[Stored data]
- - - - -

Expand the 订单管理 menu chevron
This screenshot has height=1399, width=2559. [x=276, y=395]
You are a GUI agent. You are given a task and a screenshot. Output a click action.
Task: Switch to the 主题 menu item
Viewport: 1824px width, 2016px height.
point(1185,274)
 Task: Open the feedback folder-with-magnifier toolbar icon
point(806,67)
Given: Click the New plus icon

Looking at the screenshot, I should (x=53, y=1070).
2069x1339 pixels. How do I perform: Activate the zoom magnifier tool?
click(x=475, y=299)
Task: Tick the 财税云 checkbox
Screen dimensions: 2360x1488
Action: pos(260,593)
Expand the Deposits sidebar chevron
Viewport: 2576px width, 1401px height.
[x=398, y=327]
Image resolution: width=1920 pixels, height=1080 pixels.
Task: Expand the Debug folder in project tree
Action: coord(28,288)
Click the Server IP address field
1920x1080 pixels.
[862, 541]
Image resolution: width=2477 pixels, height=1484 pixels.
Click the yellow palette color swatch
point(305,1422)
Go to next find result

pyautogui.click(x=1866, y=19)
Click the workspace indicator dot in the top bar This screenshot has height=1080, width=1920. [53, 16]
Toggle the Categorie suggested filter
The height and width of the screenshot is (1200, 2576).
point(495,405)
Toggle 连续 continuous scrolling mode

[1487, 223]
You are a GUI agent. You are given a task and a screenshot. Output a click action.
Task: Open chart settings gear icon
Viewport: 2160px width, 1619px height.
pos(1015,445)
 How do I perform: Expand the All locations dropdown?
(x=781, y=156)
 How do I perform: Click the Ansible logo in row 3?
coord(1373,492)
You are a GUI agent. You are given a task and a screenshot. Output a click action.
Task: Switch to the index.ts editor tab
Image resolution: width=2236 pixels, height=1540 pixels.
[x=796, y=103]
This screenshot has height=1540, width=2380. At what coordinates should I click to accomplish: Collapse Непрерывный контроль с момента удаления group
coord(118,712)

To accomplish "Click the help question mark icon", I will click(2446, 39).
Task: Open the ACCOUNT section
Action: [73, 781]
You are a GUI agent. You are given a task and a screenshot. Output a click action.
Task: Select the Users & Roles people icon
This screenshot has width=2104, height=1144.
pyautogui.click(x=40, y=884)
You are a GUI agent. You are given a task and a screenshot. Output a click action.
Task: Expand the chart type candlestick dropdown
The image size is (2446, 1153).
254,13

- - - - -

*EXERCISE OBJECTIVE*.
From the records above, copy each line that contains the word "chart".

*EXPECTED OUTPUT*.
Task: Open chart settings gear icon
Task: Expand the chart type candlestick dropdown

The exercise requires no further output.